A rendering of the resort (with accompanying airport) in the mountains next to Valemount

THE#BCBIZDAILY
Plus, the dollar is crimping on your travel plans and industrial users glare at the waterline

Another resort in the Rockies
The gears have been put in motion for a 9,000-hectare ski resortwith four gondolas and 2,000 units—in the upper Columbia Valley, three hours north of Kamloops. On Friday, the proponents behind Valemount Glacier Destination formally submitted their proposal to the regional district, which will put it to public consultation over the summer. Spearheaded by resort designer Oberto Oberti, the man who designed nearby Kicking Horse and, this is important, Jumbo Glacier Resort, the proponents hope to sign an agreement with the province by next spring. 

The team that hopes to one day put ski-to-chairlift-to-powder is backed by Toronto developers Greg Marchant, involved in Revelstoke resort, and Hunter Milborne, the man affectionally referred to by Canadian Business as the “dean of condos.” As for Oberti, the veteran resort designer, he is fresh from a de-facto rejection in June of Jumbo by the Ministry of Environment. The company behind the project was told to reapply for an environmental certificate, effectively sending it back to the drawing board. And while the proposal at Valemount is half the size of Jumbo, and in a more remote part of the province with a more receptive community, the road could be rocky. As the developer admits in the project proposal: “there is an adverse cultural mindset against new ski resort projects from competition-averse industry participants and from the anti-development lobby.”

Summer plans
When a Canadian dollar gets you 75 cents U.S., a trip south of the border is about, well, three quarters as attractive as usual.
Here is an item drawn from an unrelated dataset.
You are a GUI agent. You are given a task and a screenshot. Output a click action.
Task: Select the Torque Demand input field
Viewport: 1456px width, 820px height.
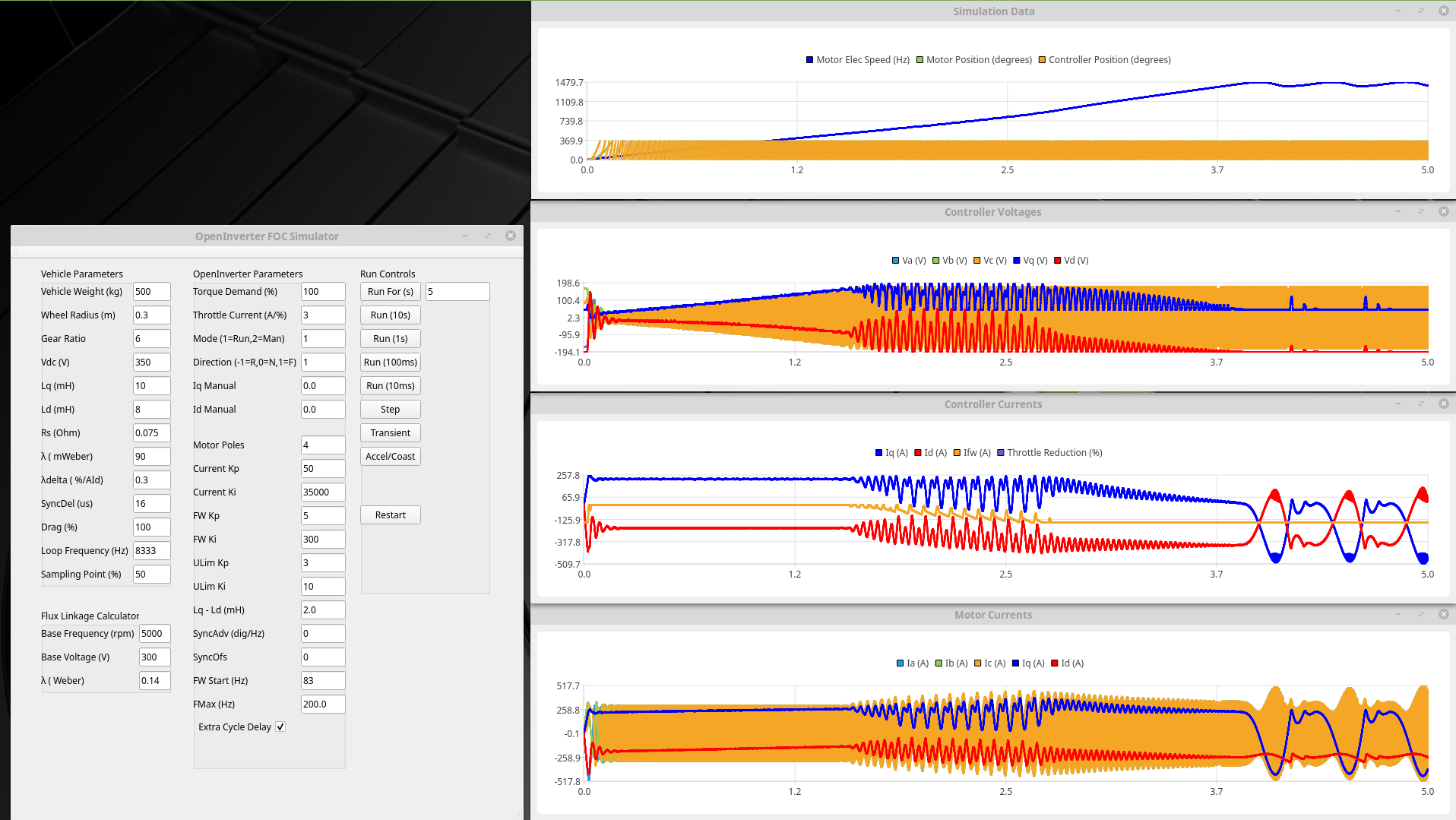[x=322, y=292]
According to a new survey from Insights West, 64 per cent of B.C. respondents said that the low dollar has had a medium-to-significant impact on their travel plans, while 14 per cent said that the dollar has had no impact. And B.C.ers, more than their Canadian counterparts, are more likely to stay in province this summer, as 57 per cent intended to travel in B.C., compared to the 46 per cent national average who plan on staying home.

Water troubles
An industrial-scale water user, Howe and Sound Pulp and Paper Mill, has been forced to halt operations—and lay off 171 workers, in part, due to falling water levels in the lake from which it draws water. The more important reason is the falling price of newsprint, which has led APP to shutter that part of its operations. A total of 335 people work at the paper mill owned, indirectly, by Asia Pulp & Paper. 

Correction: we originally wrote that APP had shuttered the HSPP mill temporarily. It has been closed permanently, and only in part due to water levels in the lake.